Household and individual-level sociodemographic data are essential for understanding human-infrastructure interaction and policymaking. However, the Public Use Microdata Sample (PUMS) offers only a sample at the state level, while census tract data only provides the marginal distributions of variables without correlations. Therefore, we need an accurate synthetic population dataset that maintains consistent variable correlations observed in microdata, preserves household-individual and individual-individual relationships, adheres to state-level statistics, and accurately represents the geographic distribution of the population. We propose a deep generative framework leveraging the variational autoencoder (VAE) to generate a synthetic population with the aforementioned features.
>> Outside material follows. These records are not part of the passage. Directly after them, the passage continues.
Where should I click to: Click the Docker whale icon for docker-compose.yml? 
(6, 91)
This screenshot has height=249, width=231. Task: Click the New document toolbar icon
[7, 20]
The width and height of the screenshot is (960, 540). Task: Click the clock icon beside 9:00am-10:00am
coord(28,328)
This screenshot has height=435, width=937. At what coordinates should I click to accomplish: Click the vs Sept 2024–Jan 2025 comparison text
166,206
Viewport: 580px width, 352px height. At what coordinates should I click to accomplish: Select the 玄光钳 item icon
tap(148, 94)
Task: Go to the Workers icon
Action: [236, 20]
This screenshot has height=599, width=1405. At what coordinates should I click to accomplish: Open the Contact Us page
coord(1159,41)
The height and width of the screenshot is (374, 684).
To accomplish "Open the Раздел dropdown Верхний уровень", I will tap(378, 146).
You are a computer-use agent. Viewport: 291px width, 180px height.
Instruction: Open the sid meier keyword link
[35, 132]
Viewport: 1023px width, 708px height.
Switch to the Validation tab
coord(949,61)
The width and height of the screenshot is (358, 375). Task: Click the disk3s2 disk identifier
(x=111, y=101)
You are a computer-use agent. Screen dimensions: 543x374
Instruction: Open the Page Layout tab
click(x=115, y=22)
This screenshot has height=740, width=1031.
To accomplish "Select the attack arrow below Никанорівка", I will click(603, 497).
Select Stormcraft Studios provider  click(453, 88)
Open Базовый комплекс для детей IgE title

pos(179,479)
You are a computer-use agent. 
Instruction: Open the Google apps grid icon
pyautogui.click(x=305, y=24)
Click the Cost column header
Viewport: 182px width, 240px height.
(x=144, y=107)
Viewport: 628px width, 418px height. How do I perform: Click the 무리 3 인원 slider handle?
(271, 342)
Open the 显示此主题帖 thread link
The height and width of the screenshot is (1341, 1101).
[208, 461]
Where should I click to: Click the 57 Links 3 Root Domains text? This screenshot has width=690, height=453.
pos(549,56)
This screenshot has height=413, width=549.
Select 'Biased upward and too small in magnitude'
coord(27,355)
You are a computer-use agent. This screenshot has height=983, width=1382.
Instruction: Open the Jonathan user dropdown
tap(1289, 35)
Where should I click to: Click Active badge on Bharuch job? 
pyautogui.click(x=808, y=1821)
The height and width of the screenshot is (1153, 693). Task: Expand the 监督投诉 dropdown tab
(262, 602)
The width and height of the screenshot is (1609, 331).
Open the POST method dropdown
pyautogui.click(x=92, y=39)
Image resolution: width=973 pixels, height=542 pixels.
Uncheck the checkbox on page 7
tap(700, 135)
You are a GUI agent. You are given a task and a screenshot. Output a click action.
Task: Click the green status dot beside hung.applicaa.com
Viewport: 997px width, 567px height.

The methodological contributions include (1) a new data structure for capturing household-individual and individual-individual relationships, (2) a transfer learning process with pre-training and fine-tuning steps to generate households and individuals whose aggregated distributions align with the census tract marginal distribution, and (3) decoupled binary cross-entropy (D-BCE) loss function enabling distribution shift and out-of-sample records generation. Model results for an application in Delaware, USA demonstrate the ability to ensure the realism of generated household-individual records and accurately describe population statistics at the census tract level compared to existing methods. Furthermore, testing in North Carolina, USA yielded promising results, supporting the transferability of our method.